Umberto Bossi, líder da Liga Norte e membro do Governo do primeiro-ministro, Silvio Berlusconi, declarou nesta terça-feira que se chegarem imigrantes da Líbia “os mandaremos à Alemanha e França”, perante a possibilidade que cidadãos líbios tentem alcançar as costas da Itália pela instabilidade política.
“Enquanto não chegam, vamos esperar que não cheguem”, disse Bossi ao ser questionado pelos jornalistas sobre a postura da Itália perante a situação da incerteza que atravessa a Líbia. “Esperamos ordens da Europa”, assegurou.
O ministro da Defesa, Ignazio La Russa, assegurou, no entanto, que já foram localizados três estabelecimentos militares nos quais se poderiam abrigar futuros imigrantes que chegarão da Líbia e Magrebe, instalações que seriam controladas por militares italianos.

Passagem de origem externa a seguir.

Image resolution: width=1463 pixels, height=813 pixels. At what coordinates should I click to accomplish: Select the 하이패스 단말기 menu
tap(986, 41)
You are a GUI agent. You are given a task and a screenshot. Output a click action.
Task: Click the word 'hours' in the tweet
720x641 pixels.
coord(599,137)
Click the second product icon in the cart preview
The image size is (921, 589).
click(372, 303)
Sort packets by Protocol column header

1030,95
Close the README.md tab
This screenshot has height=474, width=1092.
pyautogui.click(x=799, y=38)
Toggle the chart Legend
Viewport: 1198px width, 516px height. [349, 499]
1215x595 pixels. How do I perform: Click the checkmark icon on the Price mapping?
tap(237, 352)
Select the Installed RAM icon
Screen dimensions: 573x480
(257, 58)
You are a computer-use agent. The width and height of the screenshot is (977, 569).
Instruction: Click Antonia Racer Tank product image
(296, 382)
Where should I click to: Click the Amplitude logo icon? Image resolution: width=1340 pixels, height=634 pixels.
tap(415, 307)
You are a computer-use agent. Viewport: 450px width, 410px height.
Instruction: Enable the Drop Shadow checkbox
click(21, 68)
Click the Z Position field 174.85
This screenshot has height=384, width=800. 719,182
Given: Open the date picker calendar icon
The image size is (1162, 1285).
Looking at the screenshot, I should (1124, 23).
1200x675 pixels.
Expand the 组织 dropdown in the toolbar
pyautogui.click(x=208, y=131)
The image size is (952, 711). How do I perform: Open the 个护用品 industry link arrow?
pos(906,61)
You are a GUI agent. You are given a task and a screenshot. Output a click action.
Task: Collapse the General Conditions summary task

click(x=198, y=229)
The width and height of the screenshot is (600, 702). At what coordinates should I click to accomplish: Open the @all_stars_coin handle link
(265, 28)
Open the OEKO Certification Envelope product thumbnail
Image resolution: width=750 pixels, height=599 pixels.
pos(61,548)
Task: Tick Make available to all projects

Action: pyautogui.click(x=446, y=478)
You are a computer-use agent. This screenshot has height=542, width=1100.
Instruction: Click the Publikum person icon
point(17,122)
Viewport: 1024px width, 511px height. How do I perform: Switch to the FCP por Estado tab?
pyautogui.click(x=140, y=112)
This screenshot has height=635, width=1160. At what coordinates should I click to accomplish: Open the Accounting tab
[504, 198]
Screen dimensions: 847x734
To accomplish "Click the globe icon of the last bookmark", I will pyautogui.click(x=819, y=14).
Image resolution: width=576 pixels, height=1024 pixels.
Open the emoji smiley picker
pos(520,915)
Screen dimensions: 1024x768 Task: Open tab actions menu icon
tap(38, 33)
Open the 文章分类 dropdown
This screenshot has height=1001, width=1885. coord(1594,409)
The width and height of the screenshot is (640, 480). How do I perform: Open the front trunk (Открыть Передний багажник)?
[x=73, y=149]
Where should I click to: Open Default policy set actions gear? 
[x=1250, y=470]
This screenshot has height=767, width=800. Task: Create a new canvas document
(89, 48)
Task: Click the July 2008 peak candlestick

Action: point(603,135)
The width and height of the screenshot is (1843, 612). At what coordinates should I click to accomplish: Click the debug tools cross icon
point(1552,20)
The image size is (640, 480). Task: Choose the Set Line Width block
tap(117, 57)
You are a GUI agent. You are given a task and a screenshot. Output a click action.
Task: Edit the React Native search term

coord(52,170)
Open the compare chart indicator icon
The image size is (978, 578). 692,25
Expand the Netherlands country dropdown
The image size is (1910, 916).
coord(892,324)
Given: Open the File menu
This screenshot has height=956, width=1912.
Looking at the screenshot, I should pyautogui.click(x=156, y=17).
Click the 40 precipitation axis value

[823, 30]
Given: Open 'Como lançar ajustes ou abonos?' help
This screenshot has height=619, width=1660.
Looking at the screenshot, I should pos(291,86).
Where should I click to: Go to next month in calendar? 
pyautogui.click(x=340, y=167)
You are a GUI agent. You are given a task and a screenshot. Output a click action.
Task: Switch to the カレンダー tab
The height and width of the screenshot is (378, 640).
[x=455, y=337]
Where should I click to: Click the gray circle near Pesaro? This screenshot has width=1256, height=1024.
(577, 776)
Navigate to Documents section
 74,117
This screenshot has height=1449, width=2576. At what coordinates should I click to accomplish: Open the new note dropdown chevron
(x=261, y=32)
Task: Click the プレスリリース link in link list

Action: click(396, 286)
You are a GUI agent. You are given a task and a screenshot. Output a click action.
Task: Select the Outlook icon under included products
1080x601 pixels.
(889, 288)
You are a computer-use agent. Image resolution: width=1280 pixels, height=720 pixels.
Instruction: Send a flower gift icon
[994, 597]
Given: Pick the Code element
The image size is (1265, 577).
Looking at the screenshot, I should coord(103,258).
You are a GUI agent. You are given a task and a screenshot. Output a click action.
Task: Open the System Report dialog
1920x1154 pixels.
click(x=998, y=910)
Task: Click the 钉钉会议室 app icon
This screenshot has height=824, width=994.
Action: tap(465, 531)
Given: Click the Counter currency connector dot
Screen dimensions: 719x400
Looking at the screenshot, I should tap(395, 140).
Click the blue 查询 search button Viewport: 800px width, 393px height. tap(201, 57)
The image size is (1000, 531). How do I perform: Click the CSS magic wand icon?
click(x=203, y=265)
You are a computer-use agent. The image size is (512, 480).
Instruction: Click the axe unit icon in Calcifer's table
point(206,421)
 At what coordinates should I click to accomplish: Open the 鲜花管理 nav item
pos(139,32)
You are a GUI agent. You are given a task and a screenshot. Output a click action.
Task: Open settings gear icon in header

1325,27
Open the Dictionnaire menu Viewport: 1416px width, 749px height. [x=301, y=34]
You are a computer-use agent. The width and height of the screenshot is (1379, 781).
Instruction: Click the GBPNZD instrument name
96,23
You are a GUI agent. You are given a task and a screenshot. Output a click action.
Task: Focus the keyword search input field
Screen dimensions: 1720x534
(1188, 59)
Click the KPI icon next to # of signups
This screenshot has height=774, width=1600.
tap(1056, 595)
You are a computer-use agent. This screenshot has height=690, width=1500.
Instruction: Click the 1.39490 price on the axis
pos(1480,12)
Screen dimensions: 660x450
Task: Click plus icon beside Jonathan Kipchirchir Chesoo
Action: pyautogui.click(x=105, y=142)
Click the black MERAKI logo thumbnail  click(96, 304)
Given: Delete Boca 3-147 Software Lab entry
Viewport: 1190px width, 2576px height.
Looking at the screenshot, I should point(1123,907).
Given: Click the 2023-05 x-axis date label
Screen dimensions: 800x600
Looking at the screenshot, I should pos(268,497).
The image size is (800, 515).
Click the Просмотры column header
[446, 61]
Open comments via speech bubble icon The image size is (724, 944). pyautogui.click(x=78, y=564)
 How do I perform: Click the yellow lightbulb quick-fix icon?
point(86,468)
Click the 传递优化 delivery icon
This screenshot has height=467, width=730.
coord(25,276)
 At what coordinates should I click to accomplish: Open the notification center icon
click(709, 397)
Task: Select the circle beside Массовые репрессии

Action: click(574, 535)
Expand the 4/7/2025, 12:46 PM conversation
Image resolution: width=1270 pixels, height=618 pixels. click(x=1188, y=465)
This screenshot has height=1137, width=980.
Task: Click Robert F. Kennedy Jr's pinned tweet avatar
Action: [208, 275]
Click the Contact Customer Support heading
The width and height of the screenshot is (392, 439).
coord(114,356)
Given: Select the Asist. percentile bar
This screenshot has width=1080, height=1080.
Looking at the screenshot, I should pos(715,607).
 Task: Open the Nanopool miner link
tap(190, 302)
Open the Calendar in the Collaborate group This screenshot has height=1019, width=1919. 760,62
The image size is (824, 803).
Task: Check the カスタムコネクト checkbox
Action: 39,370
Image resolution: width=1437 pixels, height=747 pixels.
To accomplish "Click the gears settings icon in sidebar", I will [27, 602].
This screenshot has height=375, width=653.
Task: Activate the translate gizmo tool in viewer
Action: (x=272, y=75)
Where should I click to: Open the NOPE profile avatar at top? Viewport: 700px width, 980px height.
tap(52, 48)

Perante a situação de máxima alerta no norte da África, o ministro do Interior da Itália, Roberto Maroni, decidiu convidar seus colegas europeus do Mediterrâneo a reunir-se na quarta-feira em Roma para abordar o possível aumento de fluxo de imigrantes do norte da África rumo a Europa.
O aumento no fluxo de imigrantes ilegais em direção à ilha de Lampedusa registrado no fim de semana dos dias 11 a 13 de fevereiro fez com que o Governo italiano decretasse o “estado de emergência humanitário” no sul da Itália e que exigisse à União Europeia a convocação urgente de um Conselho Europeu do mais alto nível.
Itália pediu, além disso, à Comissão Europeia (órgão executivo da União Europeia) que se destinem 100 milhões de euros para enfrentar a emergência e um novo papel operacional do Frontex, a agência europeia das fronteiras, para que disponha de meios próprios para controlar os limites fronteiriços.